I don’t want to be too unkind about poor old Baroness Warsi but her departure was like so much of her political career, a badly timed stunt. The real question that should occupy David Cameron for a nano second is not why she went but why she was ever appointed to high office in the first place. Well, that one is pretty obvious. She is a woman and a Muslim. And that is about it.
I will now be accused of besmirching the name of a principled woman who wrestled with her conscience and could take no more of Cameron’s support for killing Palestinian children. She will be feted in her community and will be lauded by the usual suspects. There will be glowing articles about her brave stand by those who should know better. Brave? Personally, I thought that it was an act of political cowardice. One of the things one has to learn as a grown up politician is that sometimes it is necessary to hold your nose. She would have been better served if she had told the painful truth to the Muslim community and it is a truth that they don’t really want to hear. Hamas is not just a government, it is a terrorist organisation. It is committed, like so many other other arab states, to wiping Israel off the face of the earth. They murder anyone who disagrees with them. They send terrorists through specially constructed tunnels to kill Israeli civilians. They kidnap and kill teenagers. And most wicked of all they use Palestinian innocents, particularly children as human shields. And they have no stomach for peace.
Does that mean that I, or for that matter the government, support what the Israelis have been doing? Of course not. Hamas, not the Palestinian state has to be destroyed. But any fool knows that history should have taught us that the Israelis regard the West as rather craven. After all we opposed the State of Israel purely so we could get our sticky fingers on arab oil. But megaphone diplomacy has always been counterproductive.

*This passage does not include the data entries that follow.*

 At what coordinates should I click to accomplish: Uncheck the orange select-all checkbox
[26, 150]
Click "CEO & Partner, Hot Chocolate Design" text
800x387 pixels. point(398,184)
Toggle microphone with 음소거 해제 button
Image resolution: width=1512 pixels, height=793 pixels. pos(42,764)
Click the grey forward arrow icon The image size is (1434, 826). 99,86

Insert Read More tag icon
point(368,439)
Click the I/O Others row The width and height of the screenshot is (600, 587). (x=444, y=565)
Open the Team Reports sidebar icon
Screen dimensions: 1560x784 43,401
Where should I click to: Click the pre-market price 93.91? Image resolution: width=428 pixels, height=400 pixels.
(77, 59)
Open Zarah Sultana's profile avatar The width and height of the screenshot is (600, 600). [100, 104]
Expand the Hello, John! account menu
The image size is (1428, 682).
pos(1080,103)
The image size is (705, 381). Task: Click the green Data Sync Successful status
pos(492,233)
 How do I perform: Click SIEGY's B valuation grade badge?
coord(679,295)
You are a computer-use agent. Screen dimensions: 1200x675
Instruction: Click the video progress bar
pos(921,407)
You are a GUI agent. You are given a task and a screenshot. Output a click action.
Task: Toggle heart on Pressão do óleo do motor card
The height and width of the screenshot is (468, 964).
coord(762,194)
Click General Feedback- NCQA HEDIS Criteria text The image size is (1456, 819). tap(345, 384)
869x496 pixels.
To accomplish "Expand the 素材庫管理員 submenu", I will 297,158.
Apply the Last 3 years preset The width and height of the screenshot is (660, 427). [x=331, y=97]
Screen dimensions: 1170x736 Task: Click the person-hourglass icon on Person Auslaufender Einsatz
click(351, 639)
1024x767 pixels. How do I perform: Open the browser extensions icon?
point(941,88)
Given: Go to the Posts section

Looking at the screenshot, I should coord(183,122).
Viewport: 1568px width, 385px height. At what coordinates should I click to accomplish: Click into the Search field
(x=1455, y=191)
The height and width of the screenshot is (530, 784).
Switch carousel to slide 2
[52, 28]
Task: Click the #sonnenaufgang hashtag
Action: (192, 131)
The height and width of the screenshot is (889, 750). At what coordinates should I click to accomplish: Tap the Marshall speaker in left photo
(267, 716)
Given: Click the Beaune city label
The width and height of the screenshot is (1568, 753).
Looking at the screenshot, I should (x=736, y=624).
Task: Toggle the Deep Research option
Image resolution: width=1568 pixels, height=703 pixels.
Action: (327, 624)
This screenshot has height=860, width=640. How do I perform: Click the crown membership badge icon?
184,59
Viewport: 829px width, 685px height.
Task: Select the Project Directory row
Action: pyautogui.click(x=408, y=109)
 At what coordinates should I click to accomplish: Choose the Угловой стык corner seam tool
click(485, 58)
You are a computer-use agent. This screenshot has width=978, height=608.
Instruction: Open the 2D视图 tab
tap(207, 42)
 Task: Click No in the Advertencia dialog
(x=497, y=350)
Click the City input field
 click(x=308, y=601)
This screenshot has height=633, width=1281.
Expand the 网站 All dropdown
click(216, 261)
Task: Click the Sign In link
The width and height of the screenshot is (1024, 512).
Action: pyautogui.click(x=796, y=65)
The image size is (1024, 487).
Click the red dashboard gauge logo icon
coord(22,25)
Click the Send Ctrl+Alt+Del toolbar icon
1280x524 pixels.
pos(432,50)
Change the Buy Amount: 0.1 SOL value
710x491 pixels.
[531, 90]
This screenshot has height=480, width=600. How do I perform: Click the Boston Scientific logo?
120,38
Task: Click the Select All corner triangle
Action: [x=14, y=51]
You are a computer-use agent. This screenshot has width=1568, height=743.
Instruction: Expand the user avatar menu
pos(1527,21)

No matter what we say or do Israel will protect herself.
There is also a rather bizarre suggestion that somehow the Foreign office is pro Israel. I would imagine that quite a few Sir Humphreys will be having a few belly laughs at that.
What Warsi should have been doing is not telling British Muslims what they want to hear but what the uncomfortable reality is; Hamas are an evil and the Israelis are behaving appallingly. That bringing either before a criminal court may make us all feel warm, fuzzy and self righteous but won’t bring about a settlement where both nations can co exist in peace. What as a Muslim she should be doing is warning of the horrors of anti semitism that is sweeping across Europe.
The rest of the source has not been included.